Member of the House of Assembly for Trinity South
- In office 1949–1956
- Preceded by: None, district created.
- Succeeded by: Samuel Hefferton

Personal details
- Born: Charles Maxwell Button 5 August 1913 New Melbourne, Dominion of Newfoundland
- Died: 1983 (aged 69–70)
- Party: Liberal
- Spouse: Winnifred Barbour ​(m. 1944)​
- Parents: Elisha Button (father); Minnie Thistle (mother);
- Police Career
- Department: Newfoundland Constabulary
- Service years: 1931–1949
- Rank: Inspector

= Maxwell Button =

Canadian civil servant and politician

Charles Maxwell Button (August 5, 1913 – 1983) was a former civil servant and politician in Newfoundland. He represented Trinity South in the Newfoundland House of Assembly from 1949 to 1956.

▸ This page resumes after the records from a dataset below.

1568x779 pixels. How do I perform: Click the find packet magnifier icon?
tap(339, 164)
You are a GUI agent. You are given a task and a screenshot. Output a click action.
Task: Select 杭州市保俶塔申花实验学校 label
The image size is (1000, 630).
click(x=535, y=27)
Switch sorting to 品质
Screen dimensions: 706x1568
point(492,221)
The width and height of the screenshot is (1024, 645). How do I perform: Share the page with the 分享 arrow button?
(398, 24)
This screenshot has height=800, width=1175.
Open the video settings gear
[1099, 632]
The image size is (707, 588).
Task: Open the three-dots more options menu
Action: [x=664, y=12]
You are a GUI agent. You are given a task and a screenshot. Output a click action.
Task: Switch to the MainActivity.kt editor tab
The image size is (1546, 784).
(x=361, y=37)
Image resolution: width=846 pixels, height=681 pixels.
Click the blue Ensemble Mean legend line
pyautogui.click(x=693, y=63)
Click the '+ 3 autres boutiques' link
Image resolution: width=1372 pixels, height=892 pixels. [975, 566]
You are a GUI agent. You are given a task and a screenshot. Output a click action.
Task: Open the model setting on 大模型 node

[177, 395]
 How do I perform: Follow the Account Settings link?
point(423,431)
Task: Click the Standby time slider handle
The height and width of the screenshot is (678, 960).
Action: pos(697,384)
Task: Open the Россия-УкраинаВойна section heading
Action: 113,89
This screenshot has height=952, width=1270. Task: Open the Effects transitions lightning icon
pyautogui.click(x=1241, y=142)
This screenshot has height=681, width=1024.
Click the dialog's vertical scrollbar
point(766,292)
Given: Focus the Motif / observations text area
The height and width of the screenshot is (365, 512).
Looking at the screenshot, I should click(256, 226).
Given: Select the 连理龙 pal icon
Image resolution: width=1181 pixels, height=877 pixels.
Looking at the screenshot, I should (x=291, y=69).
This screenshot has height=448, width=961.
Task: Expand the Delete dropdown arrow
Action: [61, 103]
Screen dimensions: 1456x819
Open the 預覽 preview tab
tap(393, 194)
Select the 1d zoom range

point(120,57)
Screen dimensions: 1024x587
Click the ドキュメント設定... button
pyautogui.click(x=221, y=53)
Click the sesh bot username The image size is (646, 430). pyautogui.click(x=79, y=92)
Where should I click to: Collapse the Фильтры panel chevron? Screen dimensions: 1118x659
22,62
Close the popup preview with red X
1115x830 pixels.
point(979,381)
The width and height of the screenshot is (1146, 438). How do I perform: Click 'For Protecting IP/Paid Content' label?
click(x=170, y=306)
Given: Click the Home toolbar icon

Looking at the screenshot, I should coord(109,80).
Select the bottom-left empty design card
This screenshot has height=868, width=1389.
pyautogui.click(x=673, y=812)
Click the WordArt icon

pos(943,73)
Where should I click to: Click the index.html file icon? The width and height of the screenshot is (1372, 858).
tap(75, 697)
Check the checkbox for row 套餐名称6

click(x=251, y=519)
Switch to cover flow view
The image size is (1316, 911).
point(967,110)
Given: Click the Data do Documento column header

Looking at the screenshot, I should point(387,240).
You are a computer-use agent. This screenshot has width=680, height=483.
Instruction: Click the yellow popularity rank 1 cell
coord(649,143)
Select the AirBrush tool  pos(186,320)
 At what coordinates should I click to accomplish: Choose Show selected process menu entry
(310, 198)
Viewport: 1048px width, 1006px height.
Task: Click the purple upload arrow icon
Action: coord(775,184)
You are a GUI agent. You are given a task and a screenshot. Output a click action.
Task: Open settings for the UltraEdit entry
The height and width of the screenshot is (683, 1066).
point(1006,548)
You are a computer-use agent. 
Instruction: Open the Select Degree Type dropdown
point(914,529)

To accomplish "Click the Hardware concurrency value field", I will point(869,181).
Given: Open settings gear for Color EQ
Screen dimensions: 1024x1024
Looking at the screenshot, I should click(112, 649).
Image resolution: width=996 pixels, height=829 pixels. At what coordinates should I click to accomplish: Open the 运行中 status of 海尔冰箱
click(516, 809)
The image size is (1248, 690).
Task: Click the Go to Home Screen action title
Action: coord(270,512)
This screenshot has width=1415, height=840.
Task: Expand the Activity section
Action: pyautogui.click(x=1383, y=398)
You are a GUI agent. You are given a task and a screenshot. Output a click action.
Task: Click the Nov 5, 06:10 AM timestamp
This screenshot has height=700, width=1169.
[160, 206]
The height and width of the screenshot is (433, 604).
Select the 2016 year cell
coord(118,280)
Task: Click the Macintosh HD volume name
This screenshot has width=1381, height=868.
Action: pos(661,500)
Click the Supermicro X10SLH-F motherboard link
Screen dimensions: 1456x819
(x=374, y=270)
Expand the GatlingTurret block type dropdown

The son of Elisha Button and Minnie Thistle, he was born in New Melbourne in 1913 and was educated there. He joined the Newfoundland Constabulary in 1931, becoming sergeant in charge of Labrador police patrols in 1934. From 1938 to 1949, he worked as a relief inspector in the Department of Public Welfare. Button was elected to the Newfoundland assembly in 1949 and was re-elected in 1951. He retired from politics in 1956.

In 1944, Button married Winnifred Barbour. He died in 1983.